The packets you need to prioritize for outgoing direction are IPsec transport packets sent by the router itself. Depending on whether there is an external NAT between the two routers or not, these transport packets are either ESP ones (no NAT) or UDP ones to port 4500 at the L2TP/IPsec client and from port 4500 at the server (with NAT).
In download direction, you cannot affect what the ISP sends to you except by slowing down the delivery of traffic which uses some kind of feedback (all TCP and some application protocols on top of UDP, such as QUIC). So the only way to guarantee enough bandwidth for real-time traffic which cannot be moderated by throttling this kind of "moderatable" traffic so low that enough download bandwidth remains to be used by real-time flows. You can, however, throttle also the "moderatable" traffic coming via the L2TP.
So if you have a 20 Mbit/s download bandwidth from your ISP, you have to reserve, say, 120 kbit/s per voice call coming through the VPN, so if you expect five of them to exist simultaneously at peak time, you must cap the other traffic at 19.4 Mbit/s. That's just an example, in fact there's more "non-moderatable" traffic than just IP telephony, so you'll have to see how low you must keep the "moderatable" one to have a clear sound.
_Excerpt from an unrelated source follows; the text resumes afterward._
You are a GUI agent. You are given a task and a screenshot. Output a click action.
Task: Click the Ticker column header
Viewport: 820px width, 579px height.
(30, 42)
And within the "moderatable" traffic, you can prioritize - what comes via the L2TP may have a higher priority than what comes directly via WAN.
Instead of writing novels, post /export hide-sensitive. Use find&replace in your favourite text editor to systematically replace all occurrences of each public IP address potentially identifying you by a distinctive pattern such as my.public.ip.1.